> [Passage shown]:
───
Another straightforward change but only because both tasks are operating at the same priority so one task can only start if the other one is not running. This means that no data race is possible so each task has exclusive access (&mut-) to the CONTEXT_SWITCHES resource in turns.

Preemption

RTFM supports prioritization of tasks. As I mentioned before when a higher priority task becomes pending the scheduler suspends the current task to run the higher priority task to completion. If not specified in the app! macro all tasks default to a priority of 1, which is the lowest priority a task can have. idle, on the other hand, has a priority of 0.

Let’s suppose we now want to increase the priority of the loopback task because the incoming data throughput has increased and waiting for the toggle task to end before we can service loopback may cause data loss.

If we go ahead and simply increase the priority of the loopback to 2 in the previous program it will no longer compile:

app! {
    device: blue_pill::stm32f103xx,

    resources: {
        static CONTEXT_SWITCHES: u32 = 0;
        static ON: bool = false;
    },

    tasks: {
        SYS_TICK: {
            path: toggle,
            priority: 1, // <- this can be omitted, but let's be explicit for clarity
            resources: [CONTEXT_SWITCHES, ON],
        },

        USART1: {
            path: loopback,
            priority: 2, // <- priority increased
            resources: [CONTEXT_SWITCHES, USART1],
        },
    },
}

// ..
$ xargo build
error[E0614]: type `_resource::CONTEXT_SWITCHES` cannot be dereferenced
  --> examples/sharing.rs:75:6
   |
75 |     **r.CONTEXT_SWITCHES += 1;
   |      ^^^^^^^^^^^^^^^^^^^

error: aborting due to previous error

The code around line 75 is this one:

fn toggle(r: SYS_TICK::Resources) {
    **r.CONTEXT_SWITCHES += 1;

    // .. same code as before ..
}

So the toggle task can no longer directly access the CONTEXT_SWITCHES resource data. Good! This compile error just prevented a data race: with the priority change loopback can now preempt the toggle task; since incrementing CONTEXT_SWITCHES is not performed in a single instruction but as a Read Modify Write (RMW) operation the two RMW operations, the one in loopback and one in toggle, can now race and that can result in data loss as shown below:

start:    CONTEXT_SWITCHES == 1

toggle:   let mut register = CONTEXT_SWITCHES.read(); // register = 1
toggle:   register += 1;                              // register = 2

~ interrupt start ~

loopback: let mut register = CONTEXT_SWITCHES.read(); // register = 1
loopback: register += 1;                              // register = 2
loopback: CONTEXT_SWITCHES.store(register);           // CONTEXT_SWITCHES = 2
..

~ interrupt end ~

toggle:   CONTEXT_SWITCHES.store(register);           // CONTEXT_SWITCHES = 2
..
───
> [Information provided]:
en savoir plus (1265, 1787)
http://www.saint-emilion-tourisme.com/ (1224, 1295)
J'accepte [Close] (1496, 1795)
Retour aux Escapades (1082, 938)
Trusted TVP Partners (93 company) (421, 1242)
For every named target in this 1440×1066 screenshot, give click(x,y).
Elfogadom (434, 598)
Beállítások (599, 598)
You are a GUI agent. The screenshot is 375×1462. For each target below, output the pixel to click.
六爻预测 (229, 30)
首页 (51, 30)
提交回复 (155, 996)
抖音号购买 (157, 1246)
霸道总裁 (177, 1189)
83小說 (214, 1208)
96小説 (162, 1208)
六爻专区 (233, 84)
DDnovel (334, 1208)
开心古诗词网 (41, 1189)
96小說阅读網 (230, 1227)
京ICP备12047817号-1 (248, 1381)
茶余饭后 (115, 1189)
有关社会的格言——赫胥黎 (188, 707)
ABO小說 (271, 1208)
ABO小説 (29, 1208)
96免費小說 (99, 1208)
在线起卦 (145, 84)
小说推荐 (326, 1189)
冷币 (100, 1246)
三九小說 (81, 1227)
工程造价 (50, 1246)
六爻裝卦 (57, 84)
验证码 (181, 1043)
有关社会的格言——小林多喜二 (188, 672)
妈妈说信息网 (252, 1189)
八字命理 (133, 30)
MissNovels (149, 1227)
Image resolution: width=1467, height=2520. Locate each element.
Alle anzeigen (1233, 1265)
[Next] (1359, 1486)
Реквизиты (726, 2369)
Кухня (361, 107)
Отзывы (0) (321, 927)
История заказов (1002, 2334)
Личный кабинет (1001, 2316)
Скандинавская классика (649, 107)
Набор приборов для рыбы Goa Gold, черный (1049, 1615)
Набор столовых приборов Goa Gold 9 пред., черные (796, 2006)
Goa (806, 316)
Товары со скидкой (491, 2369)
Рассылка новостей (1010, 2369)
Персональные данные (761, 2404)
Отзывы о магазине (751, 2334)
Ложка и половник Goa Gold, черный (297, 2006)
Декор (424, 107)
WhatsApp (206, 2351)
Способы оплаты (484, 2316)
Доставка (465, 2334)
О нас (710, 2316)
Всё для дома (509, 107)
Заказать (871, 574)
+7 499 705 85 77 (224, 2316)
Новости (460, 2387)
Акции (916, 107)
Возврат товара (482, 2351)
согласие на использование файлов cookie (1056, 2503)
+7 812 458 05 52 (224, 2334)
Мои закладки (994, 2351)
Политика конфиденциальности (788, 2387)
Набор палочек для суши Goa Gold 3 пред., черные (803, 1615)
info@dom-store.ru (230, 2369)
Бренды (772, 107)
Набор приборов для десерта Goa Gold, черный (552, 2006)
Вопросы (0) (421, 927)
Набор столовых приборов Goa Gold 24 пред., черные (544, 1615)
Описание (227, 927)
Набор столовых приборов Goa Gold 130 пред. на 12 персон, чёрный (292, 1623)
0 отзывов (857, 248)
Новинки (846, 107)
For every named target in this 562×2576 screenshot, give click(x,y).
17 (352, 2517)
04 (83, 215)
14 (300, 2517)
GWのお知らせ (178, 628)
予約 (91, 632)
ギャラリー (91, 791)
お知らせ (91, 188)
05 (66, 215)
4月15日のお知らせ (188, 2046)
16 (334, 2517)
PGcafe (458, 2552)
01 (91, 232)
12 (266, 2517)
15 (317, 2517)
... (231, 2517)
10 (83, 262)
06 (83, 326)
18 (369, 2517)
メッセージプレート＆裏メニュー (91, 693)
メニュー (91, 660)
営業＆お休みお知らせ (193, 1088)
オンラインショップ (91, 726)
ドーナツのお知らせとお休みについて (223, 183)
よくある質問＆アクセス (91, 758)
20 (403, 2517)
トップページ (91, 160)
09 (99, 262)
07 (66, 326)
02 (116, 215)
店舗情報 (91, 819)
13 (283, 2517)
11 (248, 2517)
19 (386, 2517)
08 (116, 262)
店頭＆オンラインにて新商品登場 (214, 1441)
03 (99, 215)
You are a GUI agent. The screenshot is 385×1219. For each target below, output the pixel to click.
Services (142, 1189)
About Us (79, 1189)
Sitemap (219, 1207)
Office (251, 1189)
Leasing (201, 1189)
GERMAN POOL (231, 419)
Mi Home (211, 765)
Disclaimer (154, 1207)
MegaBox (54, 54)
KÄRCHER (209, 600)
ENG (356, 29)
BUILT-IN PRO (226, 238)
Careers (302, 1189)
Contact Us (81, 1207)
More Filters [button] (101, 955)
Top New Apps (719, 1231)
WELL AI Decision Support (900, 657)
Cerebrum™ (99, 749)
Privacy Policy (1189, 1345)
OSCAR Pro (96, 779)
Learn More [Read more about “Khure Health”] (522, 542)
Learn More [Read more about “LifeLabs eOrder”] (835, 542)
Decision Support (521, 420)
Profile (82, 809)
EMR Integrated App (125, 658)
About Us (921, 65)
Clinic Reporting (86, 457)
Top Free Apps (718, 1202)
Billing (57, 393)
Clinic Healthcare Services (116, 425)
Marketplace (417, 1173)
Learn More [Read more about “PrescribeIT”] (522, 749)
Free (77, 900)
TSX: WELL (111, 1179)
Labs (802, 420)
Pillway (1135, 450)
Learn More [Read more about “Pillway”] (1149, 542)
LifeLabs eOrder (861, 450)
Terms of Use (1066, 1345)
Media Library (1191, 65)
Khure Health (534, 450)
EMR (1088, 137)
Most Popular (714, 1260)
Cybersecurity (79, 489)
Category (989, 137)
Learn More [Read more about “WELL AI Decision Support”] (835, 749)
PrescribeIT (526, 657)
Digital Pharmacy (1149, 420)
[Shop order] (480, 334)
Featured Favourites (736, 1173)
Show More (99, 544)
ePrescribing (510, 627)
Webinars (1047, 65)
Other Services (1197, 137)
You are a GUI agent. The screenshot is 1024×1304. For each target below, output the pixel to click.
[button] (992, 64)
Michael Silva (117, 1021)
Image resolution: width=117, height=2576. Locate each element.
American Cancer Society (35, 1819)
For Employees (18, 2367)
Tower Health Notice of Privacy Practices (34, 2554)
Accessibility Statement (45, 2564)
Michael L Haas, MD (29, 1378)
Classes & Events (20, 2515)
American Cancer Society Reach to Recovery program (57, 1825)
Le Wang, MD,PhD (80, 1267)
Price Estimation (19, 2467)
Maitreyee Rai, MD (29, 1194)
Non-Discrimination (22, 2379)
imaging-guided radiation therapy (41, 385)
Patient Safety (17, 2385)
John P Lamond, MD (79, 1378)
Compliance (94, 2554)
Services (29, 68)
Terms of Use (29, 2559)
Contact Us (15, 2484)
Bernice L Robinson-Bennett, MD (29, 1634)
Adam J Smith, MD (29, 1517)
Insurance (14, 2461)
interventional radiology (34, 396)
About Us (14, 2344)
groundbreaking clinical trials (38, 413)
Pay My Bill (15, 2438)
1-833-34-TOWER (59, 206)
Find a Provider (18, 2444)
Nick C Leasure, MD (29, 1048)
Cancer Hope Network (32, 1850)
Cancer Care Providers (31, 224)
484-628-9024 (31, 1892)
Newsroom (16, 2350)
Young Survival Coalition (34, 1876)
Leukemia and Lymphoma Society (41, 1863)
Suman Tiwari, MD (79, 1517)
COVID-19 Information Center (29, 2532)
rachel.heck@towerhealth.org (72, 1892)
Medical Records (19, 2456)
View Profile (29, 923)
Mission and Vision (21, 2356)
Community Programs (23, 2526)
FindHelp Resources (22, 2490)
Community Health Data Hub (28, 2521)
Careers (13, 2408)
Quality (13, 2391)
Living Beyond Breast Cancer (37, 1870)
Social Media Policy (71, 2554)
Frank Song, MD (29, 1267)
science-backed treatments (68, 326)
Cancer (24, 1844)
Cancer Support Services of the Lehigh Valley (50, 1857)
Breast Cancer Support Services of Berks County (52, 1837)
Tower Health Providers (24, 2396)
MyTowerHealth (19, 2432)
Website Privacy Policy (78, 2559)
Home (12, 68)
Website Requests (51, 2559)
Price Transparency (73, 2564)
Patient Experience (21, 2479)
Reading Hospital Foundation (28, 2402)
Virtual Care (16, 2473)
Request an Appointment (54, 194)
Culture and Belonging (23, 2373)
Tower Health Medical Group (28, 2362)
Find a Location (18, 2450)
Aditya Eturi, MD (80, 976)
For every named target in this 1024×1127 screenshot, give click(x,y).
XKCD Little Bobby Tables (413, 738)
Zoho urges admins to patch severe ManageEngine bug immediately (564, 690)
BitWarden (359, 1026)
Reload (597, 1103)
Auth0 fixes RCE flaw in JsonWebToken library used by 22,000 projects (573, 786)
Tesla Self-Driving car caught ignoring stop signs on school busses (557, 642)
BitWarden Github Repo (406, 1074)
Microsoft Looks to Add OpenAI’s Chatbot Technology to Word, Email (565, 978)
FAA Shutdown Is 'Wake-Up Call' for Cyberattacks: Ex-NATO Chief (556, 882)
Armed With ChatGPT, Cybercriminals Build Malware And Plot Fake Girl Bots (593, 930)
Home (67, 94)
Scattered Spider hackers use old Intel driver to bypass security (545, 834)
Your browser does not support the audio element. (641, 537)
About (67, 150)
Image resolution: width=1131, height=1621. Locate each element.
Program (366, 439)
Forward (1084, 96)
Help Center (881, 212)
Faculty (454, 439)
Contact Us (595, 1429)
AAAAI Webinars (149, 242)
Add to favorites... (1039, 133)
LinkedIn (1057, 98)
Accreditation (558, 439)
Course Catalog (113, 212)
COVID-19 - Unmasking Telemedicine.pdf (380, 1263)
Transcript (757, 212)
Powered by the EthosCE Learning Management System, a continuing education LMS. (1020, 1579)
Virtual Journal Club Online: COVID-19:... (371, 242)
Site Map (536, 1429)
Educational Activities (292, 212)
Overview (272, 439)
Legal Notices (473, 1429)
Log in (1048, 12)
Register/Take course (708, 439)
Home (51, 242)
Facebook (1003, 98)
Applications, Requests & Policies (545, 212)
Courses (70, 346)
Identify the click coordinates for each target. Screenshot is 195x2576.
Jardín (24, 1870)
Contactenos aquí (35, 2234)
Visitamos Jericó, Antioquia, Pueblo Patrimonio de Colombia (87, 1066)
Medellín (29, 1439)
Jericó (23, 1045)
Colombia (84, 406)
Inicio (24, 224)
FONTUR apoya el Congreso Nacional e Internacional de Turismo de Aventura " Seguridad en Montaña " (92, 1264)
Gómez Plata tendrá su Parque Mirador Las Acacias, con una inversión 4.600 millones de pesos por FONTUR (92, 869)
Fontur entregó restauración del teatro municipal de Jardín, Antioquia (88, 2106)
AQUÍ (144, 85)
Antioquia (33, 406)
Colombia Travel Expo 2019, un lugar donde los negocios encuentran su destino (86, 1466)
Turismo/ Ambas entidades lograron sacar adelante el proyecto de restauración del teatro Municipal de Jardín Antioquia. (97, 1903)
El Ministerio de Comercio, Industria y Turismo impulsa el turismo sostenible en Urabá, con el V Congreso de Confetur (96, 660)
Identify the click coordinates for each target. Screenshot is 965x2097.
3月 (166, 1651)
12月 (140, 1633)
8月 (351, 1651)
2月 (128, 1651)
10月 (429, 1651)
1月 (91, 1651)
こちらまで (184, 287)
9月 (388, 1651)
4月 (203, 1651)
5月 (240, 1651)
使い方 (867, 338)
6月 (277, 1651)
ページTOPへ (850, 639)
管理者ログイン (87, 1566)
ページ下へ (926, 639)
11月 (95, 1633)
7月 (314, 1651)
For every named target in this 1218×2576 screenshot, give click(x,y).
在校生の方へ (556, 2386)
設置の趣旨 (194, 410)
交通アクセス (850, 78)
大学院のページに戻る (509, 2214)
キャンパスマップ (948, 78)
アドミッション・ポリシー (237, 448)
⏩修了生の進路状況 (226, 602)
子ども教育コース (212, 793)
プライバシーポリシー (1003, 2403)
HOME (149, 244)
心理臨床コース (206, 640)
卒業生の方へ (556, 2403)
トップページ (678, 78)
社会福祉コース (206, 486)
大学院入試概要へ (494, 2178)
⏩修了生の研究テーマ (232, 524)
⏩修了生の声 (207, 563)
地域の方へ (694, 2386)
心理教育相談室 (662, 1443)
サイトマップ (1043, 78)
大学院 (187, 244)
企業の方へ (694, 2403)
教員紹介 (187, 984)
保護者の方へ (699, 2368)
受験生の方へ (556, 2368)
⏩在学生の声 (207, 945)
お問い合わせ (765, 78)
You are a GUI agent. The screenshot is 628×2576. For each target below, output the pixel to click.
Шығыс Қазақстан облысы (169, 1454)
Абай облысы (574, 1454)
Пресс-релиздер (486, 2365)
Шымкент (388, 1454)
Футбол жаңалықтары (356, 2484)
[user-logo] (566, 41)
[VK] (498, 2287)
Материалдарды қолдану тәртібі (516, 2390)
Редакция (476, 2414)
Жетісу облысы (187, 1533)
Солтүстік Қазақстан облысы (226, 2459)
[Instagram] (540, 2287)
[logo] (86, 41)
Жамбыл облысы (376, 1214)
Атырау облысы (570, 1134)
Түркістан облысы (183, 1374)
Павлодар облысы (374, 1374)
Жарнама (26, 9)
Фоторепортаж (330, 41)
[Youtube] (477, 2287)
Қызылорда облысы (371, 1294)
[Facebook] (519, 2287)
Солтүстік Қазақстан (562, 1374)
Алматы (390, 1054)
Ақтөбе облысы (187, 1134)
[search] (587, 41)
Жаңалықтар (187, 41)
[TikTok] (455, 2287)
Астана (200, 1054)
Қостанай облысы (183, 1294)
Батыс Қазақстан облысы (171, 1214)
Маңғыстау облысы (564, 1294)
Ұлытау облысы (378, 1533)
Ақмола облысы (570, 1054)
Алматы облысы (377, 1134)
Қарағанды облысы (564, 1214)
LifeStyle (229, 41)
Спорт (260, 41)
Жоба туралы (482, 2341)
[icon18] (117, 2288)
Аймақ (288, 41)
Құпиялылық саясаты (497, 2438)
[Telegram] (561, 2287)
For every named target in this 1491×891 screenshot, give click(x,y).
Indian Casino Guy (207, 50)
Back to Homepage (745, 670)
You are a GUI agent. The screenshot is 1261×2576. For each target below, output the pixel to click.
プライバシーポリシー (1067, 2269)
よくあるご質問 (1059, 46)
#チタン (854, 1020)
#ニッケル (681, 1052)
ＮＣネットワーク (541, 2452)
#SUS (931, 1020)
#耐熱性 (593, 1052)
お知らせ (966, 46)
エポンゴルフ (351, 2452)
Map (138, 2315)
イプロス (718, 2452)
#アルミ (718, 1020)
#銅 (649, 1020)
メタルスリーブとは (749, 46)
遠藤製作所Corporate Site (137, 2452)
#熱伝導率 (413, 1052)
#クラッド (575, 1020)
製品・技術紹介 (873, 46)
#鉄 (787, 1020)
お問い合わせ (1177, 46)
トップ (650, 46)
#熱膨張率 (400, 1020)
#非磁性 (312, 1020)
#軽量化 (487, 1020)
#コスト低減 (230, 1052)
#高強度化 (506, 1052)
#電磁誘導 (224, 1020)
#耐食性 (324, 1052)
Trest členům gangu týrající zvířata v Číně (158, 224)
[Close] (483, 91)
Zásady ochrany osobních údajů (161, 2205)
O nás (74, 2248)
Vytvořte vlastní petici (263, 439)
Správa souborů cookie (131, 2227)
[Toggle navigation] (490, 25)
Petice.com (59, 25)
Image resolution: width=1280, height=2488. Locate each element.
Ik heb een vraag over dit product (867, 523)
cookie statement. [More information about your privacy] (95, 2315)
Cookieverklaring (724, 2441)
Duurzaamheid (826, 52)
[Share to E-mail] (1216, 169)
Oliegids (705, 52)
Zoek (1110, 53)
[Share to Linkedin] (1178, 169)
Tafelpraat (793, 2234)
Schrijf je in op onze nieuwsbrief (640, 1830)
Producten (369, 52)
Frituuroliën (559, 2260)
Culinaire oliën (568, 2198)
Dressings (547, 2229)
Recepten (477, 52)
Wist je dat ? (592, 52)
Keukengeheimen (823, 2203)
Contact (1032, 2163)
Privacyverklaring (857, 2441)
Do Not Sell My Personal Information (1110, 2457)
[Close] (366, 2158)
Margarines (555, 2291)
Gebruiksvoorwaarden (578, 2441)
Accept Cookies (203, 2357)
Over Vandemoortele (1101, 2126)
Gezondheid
───
> [Written instruction]:
In the RTFM preemption passage above, retype the part that opens with the words containing "Another straightforward change" and closes with "resource in turns.".

> [Response to this exercise]:
Another straightforward change but only because both tasks are operating at the same priority so one task can only start if the other one is not running. This means that no data race is possible so each task has exclusive access (&mut-) to the CONTEXT_SWITCHES resource in turns.